アイヌの知人からステレオタイプな描き方はしないでと言われ、苦心の末に完成させた『ニッネカムイとサマイクル』。
三橋さんがアイヌに関心をもったのは、旭川市で2年間暮らしたことがきっかけでした。あらゆるものにカムイ(神)が宿っていて、それらに感謝しながら生きるというアイヌの考え方に共感すると同時に、アイヌ差別についても他人事とは思えなかったからでした。三橋さんが生まれ育った地域には在日コリアンが多く、彼らが差別の対象となるのを目の当たりにしてきました。自分自身も、小学生の頃、何気なく発した言葉を、母親から“それは在日の人たちに対する蔑称だ”と厳しく叱られたことがあったといいます。また、母親が近所の公園で紙芝居をしていたのは、障害のある弟が仲間はずれにされないためだったのではないかと振り返ります。だからこそ三橋さんは「母から受け継いだ道具と志を大切にしながら、紙芝居という方法で差別やいじめや偏見のない世の中にしたい」と考えるようになったのです。
絵本『イオマンテ めぐるいのちの贈り物』
三橋さんは、『イオマンテ』という絵本(注4)を題材にした紙芝居を作って演じることが目標だといいます。イオマンテとは、熊などの動物の魂をカムイモシリ(神々の世界)に送り帰すためにおこなう、アイヌにとって最も重要な伝統儀礼です。しかし、正しく理解されずに、「熊を生いけ贄にえにする野蛮な儀式」という偏見で語られることがあります。題材とする絵本は、イオマンテを迎える子熊とアイヌの少年の視点が交互に描かれ、アイヌの精神世界や文化を追体験できる内容です。三橋さんが「魂を込めた」紙芝居で発信することにより多くの人の心が動かされ、アイヌへの偏見や差別を無くすきっかけになるはずです。

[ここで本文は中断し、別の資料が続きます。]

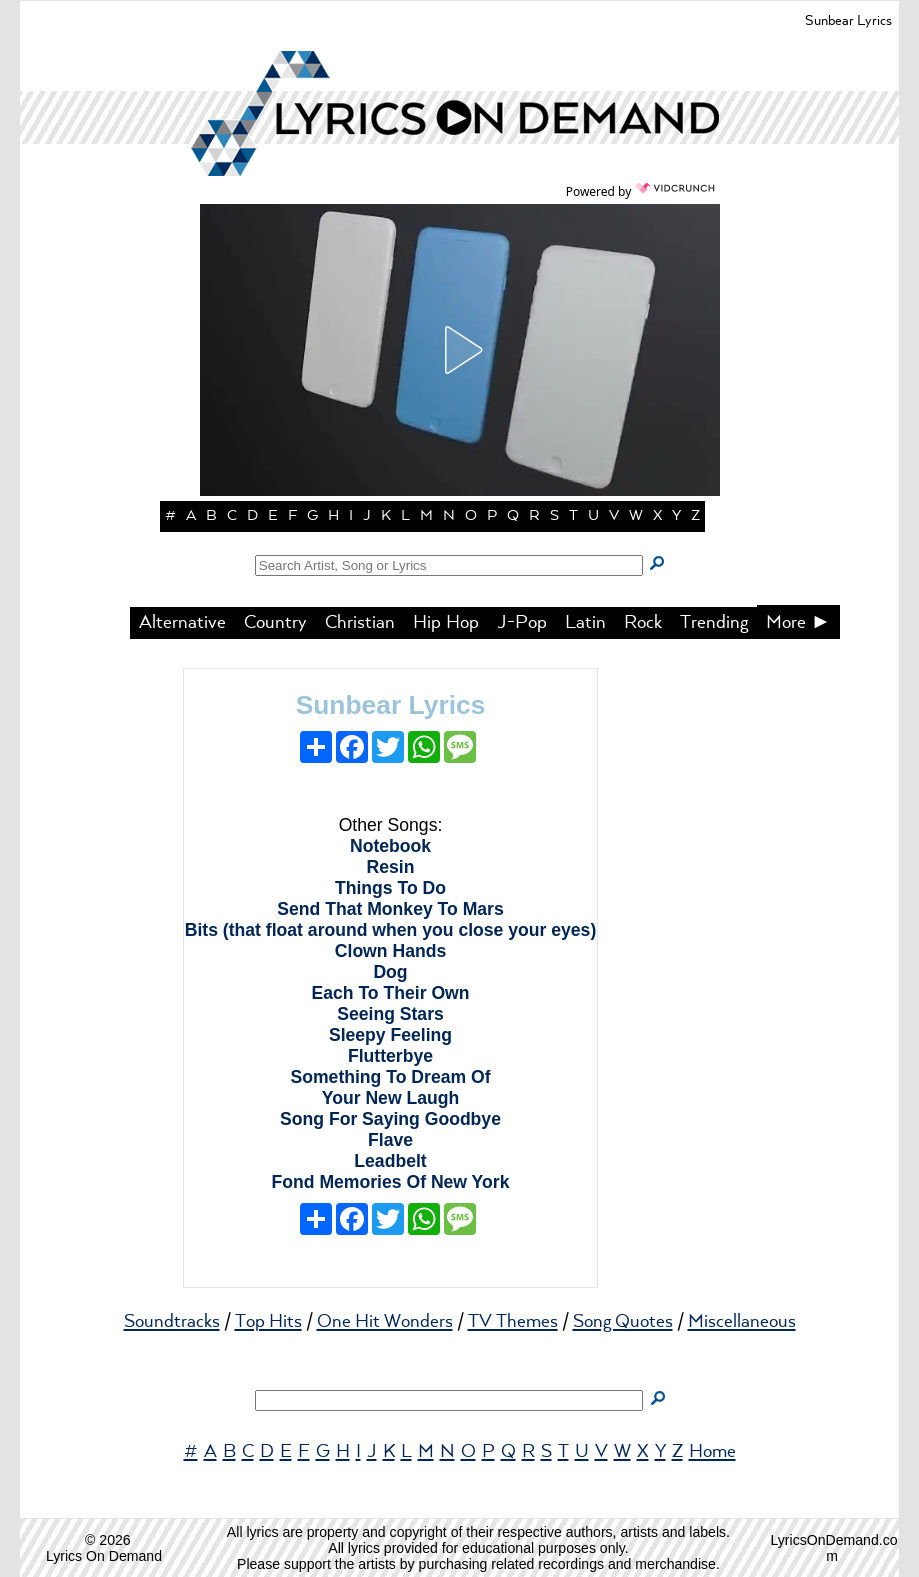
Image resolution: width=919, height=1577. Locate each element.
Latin (585, 623)
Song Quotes (623, 1322)
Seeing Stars (390, 1014)
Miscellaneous (742, 1322)
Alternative (182, 623)
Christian (360, 623)
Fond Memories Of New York (391, 1182)
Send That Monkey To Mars (390, 909)
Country (275, 623)
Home (712, 1452)
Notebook (390, 846)
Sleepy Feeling (390, 1035)
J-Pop (522, 623)
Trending (714, 623)
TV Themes (513, 1322)
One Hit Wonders (385, 1322)
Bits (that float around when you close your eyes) (391, 930)
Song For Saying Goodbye (390, 1119)
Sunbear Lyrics (391, 705)
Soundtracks (172, 1322)
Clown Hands (390, 951)
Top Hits (268, 1322)
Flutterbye (390, 1056)
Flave (390, 1140)
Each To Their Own (390, 993)
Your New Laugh (391, 1098)
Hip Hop (446, 623)
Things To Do (390, 888)
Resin (391, 867)
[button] (460, 350)
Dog (390, 972)
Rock (643, 623)
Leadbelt (390, 1161)
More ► (799, 623)
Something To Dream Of (390, 1077)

インタビュー/林 勝一(東京都人権啓発センター 専門員)
編集/脇田真也
<取材先情報>
紙芝居乃とら屋
(三橋とらさんのホームページ) http://www.kamishibai-tora.com
(注1)公園等でパフォーマンスするアーティストを認定する東京都の制度。
(注2)熊やシマフクロウといったアイヌのカムイ「神様」の体験談を語る口承文芸「カムイユカラ」の一つ。
(注3)公益財団法人アイヌ文化振興・研究推進機構が札幌、東京等で毎年開催。